Bush ran on the message that Clay, who claimed to be devoted to his constituents, spent time in Congress working against the interests of St. Louis voters. And in an easy juxtaposition for the current moment: Just two months prior to the militarization of his city after the uprisings against police violence in 2014, Clay voted against an amendment that would have limited the police department's supply of military-grade weapons. Meanwhile, Bush was leading protests in the city.
Bush won Tuesday night with almost 49% of the vote. She had previously tried to unseat Clay during the 2018 midterms but lost; her run then was documented for the Netflix movie Knock Down the House. Her victory last night reflects a growing impatience among the Democratic base with establishment politicians who are reticent to accept progressive demands around housing, health care, and student debt. Because the St.
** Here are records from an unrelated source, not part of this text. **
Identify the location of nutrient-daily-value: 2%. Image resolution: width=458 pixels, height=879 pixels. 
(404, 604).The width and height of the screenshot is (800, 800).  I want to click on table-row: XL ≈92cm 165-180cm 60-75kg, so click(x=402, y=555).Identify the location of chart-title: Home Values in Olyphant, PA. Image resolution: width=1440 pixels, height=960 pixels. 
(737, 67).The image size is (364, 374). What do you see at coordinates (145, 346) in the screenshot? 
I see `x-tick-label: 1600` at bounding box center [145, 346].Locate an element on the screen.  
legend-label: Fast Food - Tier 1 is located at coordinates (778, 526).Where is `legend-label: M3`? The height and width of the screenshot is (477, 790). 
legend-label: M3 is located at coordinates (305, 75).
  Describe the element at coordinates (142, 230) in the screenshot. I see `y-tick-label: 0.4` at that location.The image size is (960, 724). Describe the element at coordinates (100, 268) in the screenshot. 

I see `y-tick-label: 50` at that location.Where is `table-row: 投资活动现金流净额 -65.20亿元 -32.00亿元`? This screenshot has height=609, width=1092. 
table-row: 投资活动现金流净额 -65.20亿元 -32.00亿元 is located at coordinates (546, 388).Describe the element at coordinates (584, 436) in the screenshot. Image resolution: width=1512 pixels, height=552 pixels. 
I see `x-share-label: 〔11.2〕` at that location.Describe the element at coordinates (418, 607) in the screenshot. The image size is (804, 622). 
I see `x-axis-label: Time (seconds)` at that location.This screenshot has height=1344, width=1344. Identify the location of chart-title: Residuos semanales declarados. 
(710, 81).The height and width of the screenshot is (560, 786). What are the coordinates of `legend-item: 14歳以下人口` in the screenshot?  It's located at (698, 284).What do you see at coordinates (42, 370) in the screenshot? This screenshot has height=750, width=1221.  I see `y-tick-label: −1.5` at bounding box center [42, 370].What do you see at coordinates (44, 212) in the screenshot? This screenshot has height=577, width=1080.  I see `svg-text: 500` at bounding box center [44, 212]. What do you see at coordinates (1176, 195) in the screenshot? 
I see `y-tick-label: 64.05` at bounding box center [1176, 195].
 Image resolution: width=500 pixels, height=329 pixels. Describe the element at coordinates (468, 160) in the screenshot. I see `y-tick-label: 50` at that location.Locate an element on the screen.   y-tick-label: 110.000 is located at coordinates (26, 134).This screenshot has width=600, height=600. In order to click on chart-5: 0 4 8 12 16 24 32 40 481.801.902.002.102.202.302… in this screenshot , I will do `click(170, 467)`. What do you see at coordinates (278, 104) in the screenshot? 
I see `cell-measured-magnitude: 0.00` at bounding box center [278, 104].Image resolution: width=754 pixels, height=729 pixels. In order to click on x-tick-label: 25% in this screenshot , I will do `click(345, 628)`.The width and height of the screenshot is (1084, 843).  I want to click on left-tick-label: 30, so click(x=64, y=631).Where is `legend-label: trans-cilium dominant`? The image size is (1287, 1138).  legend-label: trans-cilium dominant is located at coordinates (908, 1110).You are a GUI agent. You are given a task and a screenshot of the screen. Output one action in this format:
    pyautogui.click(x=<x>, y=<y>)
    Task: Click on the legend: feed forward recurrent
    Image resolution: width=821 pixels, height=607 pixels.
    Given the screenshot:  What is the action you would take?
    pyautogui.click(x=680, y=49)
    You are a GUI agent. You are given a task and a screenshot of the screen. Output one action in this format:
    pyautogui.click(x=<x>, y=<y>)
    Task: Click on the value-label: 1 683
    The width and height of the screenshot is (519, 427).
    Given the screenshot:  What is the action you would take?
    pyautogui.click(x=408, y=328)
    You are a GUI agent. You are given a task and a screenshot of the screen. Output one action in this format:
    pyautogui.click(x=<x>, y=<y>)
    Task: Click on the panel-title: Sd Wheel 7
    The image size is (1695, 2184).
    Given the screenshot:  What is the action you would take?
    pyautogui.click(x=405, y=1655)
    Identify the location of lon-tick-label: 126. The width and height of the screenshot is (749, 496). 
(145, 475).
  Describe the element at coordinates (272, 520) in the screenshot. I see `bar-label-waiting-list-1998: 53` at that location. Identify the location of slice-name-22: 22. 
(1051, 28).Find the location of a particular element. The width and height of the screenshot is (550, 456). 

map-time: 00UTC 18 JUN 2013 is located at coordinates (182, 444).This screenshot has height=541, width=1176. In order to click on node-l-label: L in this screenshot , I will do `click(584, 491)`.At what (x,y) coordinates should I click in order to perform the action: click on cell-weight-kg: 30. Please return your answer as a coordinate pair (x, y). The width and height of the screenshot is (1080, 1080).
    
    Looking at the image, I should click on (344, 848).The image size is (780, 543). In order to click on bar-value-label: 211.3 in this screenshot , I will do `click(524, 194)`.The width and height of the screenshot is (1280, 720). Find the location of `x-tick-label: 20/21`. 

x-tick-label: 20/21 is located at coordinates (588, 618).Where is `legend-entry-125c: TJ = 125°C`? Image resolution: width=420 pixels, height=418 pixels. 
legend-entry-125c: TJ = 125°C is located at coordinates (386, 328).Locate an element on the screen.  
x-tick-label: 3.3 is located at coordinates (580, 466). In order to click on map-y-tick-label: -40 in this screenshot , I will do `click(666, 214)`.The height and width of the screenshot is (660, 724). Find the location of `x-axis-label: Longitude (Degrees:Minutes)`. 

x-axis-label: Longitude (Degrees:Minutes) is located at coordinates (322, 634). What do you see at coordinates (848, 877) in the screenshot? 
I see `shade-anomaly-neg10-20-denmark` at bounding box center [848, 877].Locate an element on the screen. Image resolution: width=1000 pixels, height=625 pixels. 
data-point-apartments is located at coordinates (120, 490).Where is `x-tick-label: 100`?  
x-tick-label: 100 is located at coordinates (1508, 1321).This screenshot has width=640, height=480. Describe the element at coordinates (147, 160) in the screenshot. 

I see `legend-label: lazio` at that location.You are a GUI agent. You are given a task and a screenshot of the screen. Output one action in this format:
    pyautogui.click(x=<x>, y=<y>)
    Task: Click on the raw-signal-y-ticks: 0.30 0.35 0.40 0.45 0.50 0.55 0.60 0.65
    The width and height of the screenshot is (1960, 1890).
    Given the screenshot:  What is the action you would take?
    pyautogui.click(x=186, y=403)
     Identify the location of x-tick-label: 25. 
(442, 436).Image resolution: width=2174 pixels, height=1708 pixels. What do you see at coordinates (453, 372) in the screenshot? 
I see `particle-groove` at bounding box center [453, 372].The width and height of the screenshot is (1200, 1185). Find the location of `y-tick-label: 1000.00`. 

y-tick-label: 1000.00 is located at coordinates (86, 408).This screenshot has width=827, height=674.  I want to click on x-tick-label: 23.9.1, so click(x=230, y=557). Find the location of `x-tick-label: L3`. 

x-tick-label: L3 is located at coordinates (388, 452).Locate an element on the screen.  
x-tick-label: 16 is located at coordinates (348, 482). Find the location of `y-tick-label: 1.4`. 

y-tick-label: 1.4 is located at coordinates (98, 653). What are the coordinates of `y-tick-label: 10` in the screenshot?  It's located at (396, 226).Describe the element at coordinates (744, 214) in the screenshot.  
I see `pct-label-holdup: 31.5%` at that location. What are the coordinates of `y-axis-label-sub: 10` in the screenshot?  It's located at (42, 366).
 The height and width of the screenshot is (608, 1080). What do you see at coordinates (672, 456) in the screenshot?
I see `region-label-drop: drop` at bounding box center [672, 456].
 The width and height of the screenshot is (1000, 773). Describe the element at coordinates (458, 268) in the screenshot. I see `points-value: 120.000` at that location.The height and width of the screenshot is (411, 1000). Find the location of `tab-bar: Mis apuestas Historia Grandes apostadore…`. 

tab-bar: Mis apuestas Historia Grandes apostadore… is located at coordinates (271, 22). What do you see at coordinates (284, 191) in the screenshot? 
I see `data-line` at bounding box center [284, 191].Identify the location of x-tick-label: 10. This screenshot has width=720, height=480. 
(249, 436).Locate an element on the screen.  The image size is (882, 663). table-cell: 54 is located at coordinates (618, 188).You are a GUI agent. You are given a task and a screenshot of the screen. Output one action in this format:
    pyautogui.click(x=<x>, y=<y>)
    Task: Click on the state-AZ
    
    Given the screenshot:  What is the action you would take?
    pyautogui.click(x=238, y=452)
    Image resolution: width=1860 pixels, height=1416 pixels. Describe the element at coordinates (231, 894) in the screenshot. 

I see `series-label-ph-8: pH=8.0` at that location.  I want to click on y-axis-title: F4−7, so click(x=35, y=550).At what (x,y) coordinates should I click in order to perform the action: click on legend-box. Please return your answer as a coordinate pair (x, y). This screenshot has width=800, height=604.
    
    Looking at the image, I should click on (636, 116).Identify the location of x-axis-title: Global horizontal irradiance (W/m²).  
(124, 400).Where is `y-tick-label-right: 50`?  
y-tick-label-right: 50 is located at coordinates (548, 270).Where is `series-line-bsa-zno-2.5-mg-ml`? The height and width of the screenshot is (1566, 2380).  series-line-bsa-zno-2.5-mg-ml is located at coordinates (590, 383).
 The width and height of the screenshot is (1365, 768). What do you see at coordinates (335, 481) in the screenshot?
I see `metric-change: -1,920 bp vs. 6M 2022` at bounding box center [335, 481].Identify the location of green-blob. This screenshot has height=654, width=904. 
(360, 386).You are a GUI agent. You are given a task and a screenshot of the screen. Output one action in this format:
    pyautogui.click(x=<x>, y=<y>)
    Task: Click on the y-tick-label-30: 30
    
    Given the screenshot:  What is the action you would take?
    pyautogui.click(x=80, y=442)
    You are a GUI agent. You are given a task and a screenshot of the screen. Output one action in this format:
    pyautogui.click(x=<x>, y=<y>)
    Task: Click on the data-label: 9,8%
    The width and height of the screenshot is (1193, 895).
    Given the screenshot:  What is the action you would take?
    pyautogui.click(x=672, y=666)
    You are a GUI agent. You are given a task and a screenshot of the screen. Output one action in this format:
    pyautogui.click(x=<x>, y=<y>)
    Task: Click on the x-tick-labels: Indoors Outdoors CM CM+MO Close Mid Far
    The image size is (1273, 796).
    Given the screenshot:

Louis-area district is majority Democrat, it's almost certain that Bush will sail through the general election in November, and to Washington, D.C., in January 2021.
Bush isn't the only candidate who has successfully carried the progressive torch during this primary season. Jamaal Bowman, a middle school principal in the Bronx who grew up in public housing, beat out the moderate Democratic Rep. Eliot Engel in June. Progressives Ocasio-Cortez and Michigan Rep. Rashida Tlaib additionally held onto their seats amid primary challenges this year.